→ **The task**:
Exact reproduction required: the lines below from the line with "Instruction: Sort by" to the line with "Task: Select the Diamond wheel level", both ends included, and no others.

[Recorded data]
★ ★ ★ ★

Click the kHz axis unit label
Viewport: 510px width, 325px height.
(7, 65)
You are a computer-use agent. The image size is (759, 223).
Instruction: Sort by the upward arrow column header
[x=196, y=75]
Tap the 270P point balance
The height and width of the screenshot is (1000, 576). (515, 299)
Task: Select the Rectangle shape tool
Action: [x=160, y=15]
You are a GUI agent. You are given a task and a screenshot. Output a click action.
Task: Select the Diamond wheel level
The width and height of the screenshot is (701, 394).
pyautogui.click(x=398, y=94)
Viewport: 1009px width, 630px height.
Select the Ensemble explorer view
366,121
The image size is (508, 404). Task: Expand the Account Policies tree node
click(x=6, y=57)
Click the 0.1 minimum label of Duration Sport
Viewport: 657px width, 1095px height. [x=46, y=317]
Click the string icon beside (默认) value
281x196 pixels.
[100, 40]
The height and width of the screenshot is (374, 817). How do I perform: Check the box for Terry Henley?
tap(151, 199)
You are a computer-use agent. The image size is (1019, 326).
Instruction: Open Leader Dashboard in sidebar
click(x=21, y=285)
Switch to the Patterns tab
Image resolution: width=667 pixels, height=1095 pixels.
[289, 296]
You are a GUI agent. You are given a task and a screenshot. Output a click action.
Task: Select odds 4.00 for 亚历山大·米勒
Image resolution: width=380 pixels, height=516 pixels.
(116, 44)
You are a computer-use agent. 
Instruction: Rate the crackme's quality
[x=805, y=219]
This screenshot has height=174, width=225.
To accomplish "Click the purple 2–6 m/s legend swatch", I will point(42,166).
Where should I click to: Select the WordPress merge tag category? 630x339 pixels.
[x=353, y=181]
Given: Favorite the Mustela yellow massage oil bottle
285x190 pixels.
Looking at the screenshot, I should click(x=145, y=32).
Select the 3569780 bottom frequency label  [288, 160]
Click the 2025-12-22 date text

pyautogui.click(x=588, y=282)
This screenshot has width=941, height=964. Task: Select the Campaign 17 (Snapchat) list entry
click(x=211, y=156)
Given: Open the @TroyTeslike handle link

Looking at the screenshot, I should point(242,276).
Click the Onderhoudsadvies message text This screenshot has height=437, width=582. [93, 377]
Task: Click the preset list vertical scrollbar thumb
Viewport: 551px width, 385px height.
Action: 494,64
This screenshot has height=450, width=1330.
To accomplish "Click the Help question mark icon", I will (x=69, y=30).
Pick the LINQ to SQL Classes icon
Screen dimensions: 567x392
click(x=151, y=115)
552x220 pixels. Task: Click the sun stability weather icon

★ ★ ★ ★

→ **Response box**:
Instruction: Sort by the upward arrow column header
[x=196, y=75]
Tap the 270P point balance
The height and width of the screenshot is (1000, 576). (515, 299)
Task: Select the Rectangle shape tool
Action: [x=160, y=15]
You are a GUI agent. You are given a task and a screenshot. Output a click action.
Task: Select the Diamond wheel level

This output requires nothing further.